● **Work request**: Beginning at the line that contains "Task: Click the large OUTLET headline", repeat every line of the listing exactly through the final one.
____________
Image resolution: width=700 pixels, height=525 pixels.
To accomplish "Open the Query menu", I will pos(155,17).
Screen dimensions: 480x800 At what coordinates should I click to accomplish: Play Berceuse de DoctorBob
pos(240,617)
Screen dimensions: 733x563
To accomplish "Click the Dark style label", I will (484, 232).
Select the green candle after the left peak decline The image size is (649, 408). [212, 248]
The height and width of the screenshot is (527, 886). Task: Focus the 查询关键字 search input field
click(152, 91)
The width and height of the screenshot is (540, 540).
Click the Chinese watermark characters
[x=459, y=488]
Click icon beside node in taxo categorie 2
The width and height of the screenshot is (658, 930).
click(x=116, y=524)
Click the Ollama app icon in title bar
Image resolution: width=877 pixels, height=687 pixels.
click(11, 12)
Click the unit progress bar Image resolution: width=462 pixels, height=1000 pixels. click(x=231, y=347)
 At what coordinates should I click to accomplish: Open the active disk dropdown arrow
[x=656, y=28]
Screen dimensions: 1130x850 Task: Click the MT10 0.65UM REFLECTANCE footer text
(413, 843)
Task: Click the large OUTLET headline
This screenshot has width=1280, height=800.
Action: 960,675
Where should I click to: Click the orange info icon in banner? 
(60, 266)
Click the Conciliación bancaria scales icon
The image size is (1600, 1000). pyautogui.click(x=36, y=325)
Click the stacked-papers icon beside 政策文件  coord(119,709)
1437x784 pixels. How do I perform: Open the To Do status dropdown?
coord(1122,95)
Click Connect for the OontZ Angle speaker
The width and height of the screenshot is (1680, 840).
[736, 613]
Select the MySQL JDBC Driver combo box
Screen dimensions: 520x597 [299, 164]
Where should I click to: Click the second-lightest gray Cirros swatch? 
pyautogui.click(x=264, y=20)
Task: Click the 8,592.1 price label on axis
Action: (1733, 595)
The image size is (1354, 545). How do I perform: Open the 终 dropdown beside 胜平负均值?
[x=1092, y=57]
____________
● **Response area**:
Task: Click the large OUTLET headline
This screenshot has width=1280, height=800.
Action: 960,675
Where should I click to: Click the orange info icon in banner? 
(60, 266)
Click the Conciliación bancaria scales icon
The image size is (1600, 1000). pyautogui.click(x=36, y=325)
Click the stacked-papers icon beside 政策文件  coord(119,709)
1437x784 pixels. How do I perform: Open the To Do status dropdown?
coord(1122,95)
Click Connect for the OontZ Angle speaker
The width and height of the screenshot is (1680, 840).
[736, 613]
Select the MySQL JDBC Driver combo box
Screen dimensions: 520x597 [299, 164]
Where should I click to: Click the second-lightest gray Cirros swatch? 
pyautogui.click(x=264, y=20)
Task: Click the 8,592.1 price label on axis
Action: (1733, 595)
The image size is (1354, 545). How do I perform: Open the 终 dropdown beside 胜平负均值?
[x=1092, y=57]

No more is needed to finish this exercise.